### [PROBLEM TO WORK ON]
Your task is to copy the stretch of lines in the records below that begins with the line containing "Click the redo arrow icon" and ends with the line containing "Given: Toggle the", exactly as written, with nothing added.

### [ENTRIES SHOWN]
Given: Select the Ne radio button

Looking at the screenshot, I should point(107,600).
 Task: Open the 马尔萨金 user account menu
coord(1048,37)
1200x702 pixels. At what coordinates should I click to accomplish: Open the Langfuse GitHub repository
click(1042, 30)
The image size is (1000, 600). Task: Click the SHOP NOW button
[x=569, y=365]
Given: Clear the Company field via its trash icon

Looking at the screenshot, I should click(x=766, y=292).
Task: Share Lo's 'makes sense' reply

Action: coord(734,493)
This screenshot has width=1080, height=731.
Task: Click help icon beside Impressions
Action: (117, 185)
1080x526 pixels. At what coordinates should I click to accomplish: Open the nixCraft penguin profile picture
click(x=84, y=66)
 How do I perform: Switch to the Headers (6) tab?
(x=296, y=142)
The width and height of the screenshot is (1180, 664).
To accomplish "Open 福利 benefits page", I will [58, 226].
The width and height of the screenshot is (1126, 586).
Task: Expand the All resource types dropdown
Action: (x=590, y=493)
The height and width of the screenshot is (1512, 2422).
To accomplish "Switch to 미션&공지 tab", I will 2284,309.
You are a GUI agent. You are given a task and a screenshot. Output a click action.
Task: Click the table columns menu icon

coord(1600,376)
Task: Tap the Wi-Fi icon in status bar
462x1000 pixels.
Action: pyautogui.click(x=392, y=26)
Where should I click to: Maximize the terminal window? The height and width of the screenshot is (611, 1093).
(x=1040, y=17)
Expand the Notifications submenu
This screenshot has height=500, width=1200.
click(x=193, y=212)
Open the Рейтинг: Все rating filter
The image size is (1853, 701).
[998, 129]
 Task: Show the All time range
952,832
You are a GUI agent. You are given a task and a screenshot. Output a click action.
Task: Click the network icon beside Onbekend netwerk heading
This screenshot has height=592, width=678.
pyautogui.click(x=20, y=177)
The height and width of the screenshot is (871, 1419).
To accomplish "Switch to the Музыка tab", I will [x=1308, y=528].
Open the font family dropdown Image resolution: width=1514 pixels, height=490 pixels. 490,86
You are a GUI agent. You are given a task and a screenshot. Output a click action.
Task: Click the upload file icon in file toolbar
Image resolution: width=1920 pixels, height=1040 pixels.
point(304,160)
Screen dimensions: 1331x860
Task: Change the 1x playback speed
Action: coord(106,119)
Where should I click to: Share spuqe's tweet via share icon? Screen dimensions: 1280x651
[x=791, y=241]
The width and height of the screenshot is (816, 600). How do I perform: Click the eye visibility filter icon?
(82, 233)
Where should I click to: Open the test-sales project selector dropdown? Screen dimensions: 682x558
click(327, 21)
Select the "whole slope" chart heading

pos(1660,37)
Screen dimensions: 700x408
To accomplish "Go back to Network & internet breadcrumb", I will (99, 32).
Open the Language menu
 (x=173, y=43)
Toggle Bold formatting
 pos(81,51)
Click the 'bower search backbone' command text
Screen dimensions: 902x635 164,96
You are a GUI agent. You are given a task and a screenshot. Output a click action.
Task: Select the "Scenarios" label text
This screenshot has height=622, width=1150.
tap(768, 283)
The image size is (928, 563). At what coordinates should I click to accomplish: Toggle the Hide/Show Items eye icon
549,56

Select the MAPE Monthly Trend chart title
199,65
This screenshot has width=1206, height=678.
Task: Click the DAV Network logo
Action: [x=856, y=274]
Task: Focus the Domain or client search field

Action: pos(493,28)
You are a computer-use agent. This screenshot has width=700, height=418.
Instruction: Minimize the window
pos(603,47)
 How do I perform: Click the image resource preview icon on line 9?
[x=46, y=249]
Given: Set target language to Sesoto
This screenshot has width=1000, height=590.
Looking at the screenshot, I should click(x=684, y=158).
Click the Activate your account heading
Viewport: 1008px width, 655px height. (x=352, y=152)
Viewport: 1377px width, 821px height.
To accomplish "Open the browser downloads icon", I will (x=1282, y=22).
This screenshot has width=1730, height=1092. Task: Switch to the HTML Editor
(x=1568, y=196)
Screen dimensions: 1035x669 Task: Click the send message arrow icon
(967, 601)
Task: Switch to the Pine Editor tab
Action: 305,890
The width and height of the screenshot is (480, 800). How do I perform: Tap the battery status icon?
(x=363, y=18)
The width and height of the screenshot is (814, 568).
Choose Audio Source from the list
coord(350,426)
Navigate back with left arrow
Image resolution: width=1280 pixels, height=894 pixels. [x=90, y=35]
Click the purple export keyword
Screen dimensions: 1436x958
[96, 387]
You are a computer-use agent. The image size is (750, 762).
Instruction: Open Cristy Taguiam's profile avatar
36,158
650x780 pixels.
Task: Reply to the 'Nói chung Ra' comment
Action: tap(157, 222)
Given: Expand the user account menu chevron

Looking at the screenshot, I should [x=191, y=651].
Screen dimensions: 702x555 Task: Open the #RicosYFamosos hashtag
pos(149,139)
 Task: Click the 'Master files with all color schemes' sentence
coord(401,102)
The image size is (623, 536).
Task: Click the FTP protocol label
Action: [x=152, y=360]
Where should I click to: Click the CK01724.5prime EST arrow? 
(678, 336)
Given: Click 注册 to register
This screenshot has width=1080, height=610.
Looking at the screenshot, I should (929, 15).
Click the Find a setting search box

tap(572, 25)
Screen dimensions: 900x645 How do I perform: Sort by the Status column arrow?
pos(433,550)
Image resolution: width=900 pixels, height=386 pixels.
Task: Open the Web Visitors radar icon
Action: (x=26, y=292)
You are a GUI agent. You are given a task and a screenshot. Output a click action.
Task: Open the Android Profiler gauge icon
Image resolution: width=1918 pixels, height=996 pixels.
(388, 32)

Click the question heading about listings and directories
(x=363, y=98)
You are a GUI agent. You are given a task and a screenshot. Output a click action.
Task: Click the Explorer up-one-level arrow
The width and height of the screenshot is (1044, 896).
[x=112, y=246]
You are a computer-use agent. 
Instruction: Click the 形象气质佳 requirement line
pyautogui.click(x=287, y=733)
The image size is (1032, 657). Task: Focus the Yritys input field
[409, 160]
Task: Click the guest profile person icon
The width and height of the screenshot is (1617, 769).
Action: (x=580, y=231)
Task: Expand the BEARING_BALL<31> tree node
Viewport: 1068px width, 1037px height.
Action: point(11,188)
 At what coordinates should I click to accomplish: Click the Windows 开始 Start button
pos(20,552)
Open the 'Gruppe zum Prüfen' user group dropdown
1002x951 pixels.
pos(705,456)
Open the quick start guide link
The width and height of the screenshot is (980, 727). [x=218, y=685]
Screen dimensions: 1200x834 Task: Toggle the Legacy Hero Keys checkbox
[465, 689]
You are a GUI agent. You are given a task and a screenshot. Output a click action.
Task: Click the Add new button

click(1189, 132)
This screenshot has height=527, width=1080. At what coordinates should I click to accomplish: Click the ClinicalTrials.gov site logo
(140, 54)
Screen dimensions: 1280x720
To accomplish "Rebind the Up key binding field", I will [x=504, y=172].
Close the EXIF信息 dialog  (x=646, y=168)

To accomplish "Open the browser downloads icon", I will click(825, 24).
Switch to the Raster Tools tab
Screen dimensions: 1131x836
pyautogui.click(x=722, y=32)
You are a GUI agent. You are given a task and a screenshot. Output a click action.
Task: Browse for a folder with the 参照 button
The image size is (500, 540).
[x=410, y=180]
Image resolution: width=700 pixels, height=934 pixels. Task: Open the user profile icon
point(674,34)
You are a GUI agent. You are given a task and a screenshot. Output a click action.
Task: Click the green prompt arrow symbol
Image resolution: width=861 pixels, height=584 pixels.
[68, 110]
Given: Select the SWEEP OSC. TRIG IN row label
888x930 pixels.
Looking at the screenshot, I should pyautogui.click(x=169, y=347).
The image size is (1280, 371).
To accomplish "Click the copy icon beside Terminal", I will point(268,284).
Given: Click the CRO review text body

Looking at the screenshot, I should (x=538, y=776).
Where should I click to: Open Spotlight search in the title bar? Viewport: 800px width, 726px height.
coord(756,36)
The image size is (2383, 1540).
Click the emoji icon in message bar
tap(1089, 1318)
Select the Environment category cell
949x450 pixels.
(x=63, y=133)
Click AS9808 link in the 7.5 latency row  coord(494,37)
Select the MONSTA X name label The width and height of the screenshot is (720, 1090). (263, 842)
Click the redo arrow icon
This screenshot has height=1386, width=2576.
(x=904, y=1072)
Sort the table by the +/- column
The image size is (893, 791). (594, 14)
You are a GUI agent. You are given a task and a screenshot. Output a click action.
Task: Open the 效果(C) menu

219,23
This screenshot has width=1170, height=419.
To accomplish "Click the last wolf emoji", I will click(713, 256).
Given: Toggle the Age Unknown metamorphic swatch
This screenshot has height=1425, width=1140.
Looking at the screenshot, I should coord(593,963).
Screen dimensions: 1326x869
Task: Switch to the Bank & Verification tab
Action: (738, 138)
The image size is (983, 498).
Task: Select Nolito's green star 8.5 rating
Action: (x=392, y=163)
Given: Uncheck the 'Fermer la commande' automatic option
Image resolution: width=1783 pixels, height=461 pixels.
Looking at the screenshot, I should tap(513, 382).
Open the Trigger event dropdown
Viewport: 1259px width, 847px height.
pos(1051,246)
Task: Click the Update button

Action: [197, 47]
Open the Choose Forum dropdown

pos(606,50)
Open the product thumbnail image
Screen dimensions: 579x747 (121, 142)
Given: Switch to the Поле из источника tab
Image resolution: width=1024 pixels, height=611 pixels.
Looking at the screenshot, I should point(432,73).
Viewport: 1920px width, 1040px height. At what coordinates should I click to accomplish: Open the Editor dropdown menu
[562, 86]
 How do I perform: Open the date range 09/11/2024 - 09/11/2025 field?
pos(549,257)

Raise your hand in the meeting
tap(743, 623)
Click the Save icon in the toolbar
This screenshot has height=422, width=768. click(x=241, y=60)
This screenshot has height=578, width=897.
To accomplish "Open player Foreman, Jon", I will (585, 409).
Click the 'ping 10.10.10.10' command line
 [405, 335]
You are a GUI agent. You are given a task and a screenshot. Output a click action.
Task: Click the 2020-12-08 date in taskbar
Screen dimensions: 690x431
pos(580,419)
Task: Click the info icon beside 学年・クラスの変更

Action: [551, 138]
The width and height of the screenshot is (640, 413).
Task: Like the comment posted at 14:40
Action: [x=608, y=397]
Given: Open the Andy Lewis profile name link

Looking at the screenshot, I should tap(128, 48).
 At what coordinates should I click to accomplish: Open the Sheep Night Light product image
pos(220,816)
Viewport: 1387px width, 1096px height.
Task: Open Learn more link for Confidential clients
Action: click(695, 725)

### [COMPLETED EXERCISE]
Click the redo arrow icon
This screenshot has height=1386, width=2576.
(x=904, y=1072)
Sort the table by the +/- column
The image size is (893, 791). (594, 14)
You are a GUI agent. You are given a task and a screenshot. Output a click action.
Task: Open the 效果(C) menu

219,23
This screenshot has width=1170, height=419.
To accomplish "Click the last wolf emoji", I will click(713, 256).
Given: Toggle the Age Unknown metamorphic swatch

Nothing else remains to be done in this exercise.